When I started doing these updates a few weeks ago, I had no idea what to expect. After the rush of opening weekend’s Rule 5 debuts, the comparative paucity of debuts last weeks, and this week’s eight first-timers, I guess I still don’t. I can say, however, that it’s nice to see so many guys getting chances to ply their trade on baseball’s biggest stage.
Al Alburquerque (24), Detroit Tigers, RP
2 IP, 1 H, 0 R, 1 BB, 3 SO
It was a good week for pitching debuts, with several guys beginning their major league careers by striking out the first man they faced. Alburquerque’s first victim was Oakland’s Mark Ellis, who went down looking on three pitches to start the seventh inning. Alburquerque entered at the start of the inning with the Tigers trailing 1-0; he kept them in the game for two innings, but was pulled after one batter in the ninth and missed out on a win when Detroit scored seven times in the tenth.
Lance Pendleton (27), New York Yankees, RP
3 IP, 0 H, 0 R, 0 BB, 2 SO, 9 BF
A Rule 5 draft pick who didn’t stick with the team that selected him (Houston), Pendleton began his career in pinstripes by striking out Elvis Andrus. Then he struck out Michael Young. Then fly ball…pop fly…fly ball…ground out…fly ball…fly ball…groundout. Those three perfect innings comprise one of the best major league debuts in the past forty years.

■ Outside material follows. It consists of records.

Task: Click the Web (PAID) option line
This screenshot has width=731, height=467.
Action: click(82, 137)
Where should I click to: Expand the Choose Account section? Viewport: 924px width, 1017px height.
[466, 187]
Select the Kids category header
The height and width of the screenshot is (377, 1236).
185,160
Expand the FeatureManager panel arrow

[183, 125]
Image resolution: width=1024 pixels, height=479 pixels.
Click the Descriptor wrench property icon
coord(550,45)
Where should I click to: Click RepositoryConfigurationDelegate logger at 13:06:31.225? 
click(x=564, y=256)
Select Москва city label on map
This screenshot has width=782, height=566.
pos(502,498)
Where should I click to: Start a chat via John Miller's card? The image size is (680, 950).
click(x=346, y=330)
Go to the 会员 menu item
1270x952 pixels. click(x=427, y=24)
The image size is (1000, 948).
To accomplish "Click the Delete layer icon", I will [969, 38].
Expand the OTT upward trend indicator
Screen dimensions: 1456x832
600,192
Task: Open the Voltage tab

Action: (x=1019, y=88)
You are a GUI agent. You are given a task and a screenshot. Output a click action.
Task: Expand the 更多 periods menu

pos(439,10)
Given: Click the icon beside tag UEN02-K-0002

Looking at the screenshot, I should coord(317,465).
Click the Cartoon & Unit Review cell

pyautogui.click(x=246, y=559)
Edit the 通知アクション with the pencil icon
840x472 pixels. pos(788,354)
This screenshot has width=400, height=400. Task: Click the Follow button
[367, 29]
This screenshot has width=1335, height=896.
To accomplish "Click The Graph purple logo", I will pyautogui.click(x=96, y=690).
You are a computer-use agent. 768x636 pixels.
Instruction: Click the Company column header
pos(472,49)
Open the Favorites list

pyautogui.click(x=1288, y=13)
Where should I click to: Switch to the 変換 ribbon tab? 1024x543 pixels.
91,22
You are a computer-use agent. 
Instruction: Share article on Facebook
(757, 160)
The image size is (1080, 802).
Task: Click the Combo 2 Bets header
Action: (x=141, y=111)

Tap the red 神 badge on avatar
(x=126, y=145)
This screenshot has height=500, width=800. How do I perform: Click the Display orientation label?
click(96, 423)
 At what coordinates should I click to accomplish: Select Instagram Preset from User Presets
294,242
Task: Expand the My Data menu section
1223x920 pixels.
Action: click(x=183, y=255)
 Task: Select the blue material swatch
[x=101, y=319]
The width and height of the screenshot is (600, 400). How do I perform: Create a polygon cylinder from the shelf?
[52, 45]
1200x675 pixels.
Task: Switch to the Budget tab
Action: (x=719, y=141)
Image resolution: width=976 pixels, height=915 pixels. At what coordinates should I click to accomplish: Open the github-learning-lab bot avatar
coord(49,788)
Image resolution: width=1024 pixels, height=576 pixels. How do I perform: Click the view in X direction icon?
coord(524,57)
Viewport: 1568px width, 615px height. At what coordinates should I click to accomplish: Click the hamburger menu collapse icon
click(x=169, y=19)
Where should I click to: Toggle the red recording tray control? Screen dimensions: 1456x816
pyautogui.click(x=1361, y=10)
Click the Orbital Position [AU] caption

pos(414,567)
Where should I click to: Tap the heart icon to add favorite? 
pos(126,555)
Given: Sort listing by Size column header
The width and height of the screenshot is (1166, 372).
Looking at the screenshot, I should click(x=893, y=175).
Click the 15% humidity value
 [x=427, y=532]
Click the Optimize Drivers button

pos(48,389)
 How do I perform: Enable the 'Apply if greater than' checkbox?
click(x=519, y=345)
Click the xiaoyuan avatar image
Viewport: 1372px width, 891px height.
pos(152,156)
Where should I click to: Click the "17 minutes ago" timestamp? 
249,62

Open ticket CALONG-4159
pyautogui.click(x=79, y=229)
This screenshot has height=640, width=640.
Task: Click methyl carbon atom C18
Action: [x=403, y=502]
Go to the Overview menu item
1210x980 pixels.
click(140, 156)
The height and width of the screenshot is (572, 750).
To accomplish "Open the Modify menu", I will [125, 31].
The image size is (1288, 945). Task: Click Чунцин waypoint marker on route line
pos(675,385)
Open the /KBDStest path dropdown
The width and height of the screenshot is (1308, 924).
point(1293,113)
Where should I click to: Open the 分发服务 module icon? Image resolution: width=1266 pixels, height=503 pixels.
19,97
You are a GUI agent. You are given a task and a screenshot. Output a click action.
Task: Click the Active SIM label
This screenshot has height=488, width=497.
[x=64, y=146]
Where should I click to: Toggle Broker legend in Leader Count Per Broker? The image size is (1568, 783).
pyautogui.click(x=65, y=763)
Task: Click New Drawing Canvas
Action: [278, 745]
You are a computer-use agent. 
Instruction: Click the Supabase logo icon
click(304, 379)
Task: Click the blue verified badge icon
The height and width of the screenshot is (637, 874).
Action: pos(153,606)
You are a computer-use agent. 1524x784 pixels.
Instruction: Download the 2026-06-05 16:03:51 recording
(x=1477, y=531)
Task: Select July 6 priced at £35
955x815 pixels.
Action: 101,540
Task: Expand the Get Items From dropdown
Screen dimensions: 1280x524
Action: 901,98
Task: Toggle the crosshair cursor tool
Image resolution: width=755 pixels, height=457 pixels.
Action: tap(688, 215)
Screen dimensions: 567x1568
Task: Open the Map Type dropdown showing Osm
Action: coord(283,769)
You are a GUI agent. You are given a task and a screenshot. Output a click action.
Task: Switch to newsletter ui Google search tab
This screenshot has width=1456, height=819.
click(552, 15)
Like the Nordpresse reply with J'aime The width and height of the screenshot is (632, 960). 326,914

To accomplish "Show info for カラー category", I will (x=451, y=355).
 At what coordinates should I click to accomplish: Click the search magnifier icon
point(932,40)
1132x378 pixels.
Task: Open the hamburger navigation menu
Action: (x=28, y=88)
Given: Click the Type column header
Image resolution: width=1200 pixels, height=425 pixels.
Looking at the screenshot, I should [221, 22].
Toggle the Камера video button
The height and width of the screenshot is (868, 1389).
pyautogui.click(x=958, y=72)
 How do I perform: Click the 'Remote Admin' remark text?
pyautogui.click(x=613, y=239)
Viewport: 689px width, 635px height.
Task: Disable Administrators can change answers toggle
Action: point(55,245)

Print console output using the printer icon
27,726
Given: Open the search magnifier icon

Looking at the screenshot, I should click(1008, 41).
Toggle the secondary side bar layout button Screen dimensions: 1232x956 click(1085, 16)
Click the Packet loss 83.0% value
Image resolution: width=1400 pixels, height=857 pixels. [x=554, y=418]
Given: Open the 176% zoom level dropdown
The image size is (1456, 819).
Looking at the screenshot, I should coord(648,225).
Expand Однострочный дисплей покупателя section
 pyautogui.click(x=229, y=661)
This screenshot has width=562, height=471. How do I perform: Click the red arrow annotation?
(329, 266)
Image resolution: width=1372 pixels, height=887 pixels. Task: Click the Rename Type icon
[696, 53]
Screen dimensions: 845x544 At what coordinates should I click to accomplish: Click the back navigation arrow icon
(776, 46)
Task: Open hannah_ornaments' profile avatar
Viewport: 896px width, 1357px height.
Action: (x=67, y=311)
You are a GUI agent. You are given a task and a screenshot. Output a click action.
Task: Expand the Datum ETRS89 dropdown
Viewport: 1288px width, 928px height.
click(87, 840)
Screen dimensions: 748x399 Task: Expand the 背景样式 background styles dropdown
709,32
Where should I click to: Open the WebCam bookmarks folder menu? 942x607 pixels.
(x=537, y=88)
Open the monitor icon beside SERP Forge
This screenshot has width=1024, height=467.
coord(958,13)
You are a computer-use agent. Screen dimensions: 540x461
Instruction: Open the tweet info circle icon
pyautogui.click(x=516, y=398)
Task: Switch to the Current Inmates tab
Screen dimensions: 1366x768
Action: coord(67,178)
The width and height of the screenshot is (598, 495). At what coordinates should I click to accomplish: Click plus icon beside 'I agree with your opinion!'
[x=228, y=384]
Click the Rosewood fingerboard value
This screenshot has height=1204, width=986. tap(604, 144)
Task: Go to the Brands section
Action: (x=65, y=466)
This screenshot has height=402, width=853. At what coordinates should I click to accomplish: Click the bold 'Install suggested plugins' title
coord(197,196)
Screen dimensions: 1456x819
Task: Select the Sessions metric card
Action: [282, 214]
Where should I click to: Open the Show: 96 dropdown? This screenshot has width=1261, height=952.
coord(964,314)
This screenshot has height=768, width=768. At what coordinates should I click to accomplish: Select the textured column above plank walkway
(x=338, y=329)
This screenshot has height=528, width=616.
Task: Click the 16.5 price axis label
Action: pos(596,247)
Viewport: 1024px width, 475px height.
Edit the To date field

Luis Perez (26), Toronto Blue Jays, RP
1.1 IP, 1 H, 0 R, 0 BB, 2 SO
Perez got to enter in the middle of the bottom of the seventh inning, at Fenway Park, with two men on and Jacoby Ellsbury at the plate. He got Ellsbury to ground out, then allowed just one hit in the eighth to keep it a 4-1 game.
Joshua Collmenter (25), Arizona Diamondbacks, RP
2 IP, 0 R, 0 H, 0 BB, 2 SO
Let’s play a little “Six Degrees of Josh Collmenter”, shall we? Collmenter is from Homer, Michigan, where he graduated from Homer High School. In 2004, his senior year, he went 18-0 to start the team on what would eventually become a national-record 75 game winning streak. That streak is now being challenged by Portsmouth (NH) High School and Coach Tim Hopley, which won their 66th consecutive game on Wednesday. I played baseball for Hopley at PHS in the 1990s, first as a freshman and later on the varsity (to say I “played” is a bit of an overstatement, but stay with me here). So yeah, Collmenter and I have a ton in common.
Alan Johnson (27), Colorado Rockies, SP
4 IP, 5 R, 4 ER, 6 H, 3 BB, 3 SO
Johnson put up good numbers in back-to-back seasons in the low minors, but struggled at higher levels from 2008 to 2010. He put the leadoff man on in each of the first three innings of his debut, the last two on walks, and allowed four earned runs. In the fourth, he walked the second batter, who eventually scored.
Jose Valdez (28), Houston Astros, RP
1 IP, 0 H, 0 R, 1 BB, 2 SO
Valdez spent nine years in the minor league systems of the Yankees and Astros, appearing in 214 games before reaching the major leagues. He started off his career by striking out Ryan Ludwick and Cameron Maybin on six pitches.
Jerry Sands (23), Los Angeles Dodgers, LF
1-3, 2B, RBI, 2 SO
After tearing up Triple-A Albuquerque for the first two weeks of the season (.400-5-17), Sands was promoted to Los Angeles. He doubled off Atlanta’s Tim Hudson in his first major league at-bat and added a sacrifice fly his next time up.
Carlos Peguero (24), Seattle Mariners, RF
No offensive statistics
With the Mariners leading the Tigers 13-3, Peguero entered the game as a defensive replacement for rightfielder Ichiro Suzuki and didn’t touch the ball. He avoided a Moonlight Graham career with a start the following night, hitting seventh and playing left field; he finished 0-4 with three strikeouts, including a game-ending punch-out with the tying run at second base.